Ilhan Omar ‘would be in the KKK,' human rights activist warns
Human rights lawyer Brooke Goldstein said during a June interview on Fox News that Omar hides behind being a woman and a Muslim as she attacks Jews.
By JERUSALEM POST STAFF
Congresswoman Ilhan Omar “would be in the KKK” if she wasn’t in Congress, argued human rights activist and lawyer Brooke Goldstein in an interview with Fox News. Goldstein, who is the executive director for the Lawfare Project, told her host Tucker Carlson that Omar called him “a White supremacist” and that “if she wasn’t a member of Congress she would be a member of the KKK.”The Lawfare Project is an NGO meant to facilitate “a response to the abuse of Western legal systems and human rights law.”Goldstein argued that Omar “built a career on attacking American Jews,” the Washington Examiner reported. Omar “hides behind the fact that…she is a Muslim and a woman, as though that insulates her from criticism,” Goldstein claimed, saying that Omar blames those who object to what she says of racism or anti-Muslim views.Omar tweeted about Carlson, calling him a “racist fool” after he said she is a “living fire alarm…we better change our immigration. Or else.”The FOX interview aired in June, but resurfaced this week when US President Donald Trump engaged in a Twitter feud with Alexandria Ocasio-Cortez and "her crowd" of unnamed congresswomen who hail from “countries whose governments are a complete and total catastrophe” who tell “the people of the United States, the greatest and most powerful Nation on earth, how our government is to be run.”Trump suggested “they go back and help fix the totally broken and crime infested places from which they came. Then come back and show us how it is done.” Omar is a Somali-American congresswoman and is the first Muslim woman to serve in Congress.

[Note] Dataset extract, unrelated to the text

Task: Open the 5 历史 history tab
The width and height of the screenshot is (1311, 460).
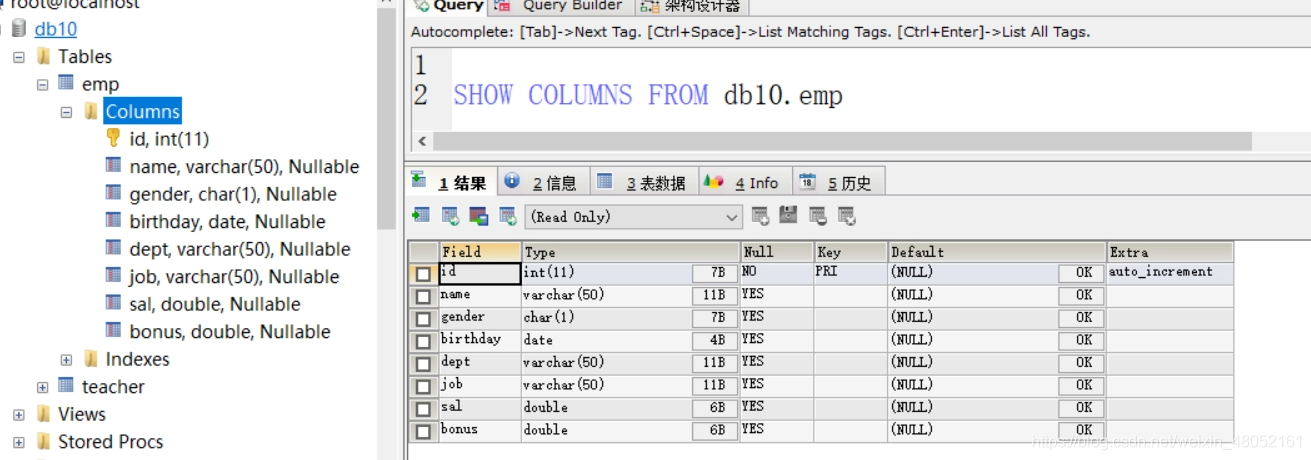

The Ku Klux Klan is a US white supremacist hate group established in 1865 after the defeat of the Confederate Army in the Civil War. After being suppressed by the Federal Government it was recreated in 1915 as an anti-Catholic, anti-Jewish, and anti-black group and suppressed again in the 1920s. It was revived in the 1950s and currently has roughly 15,000 members across the US.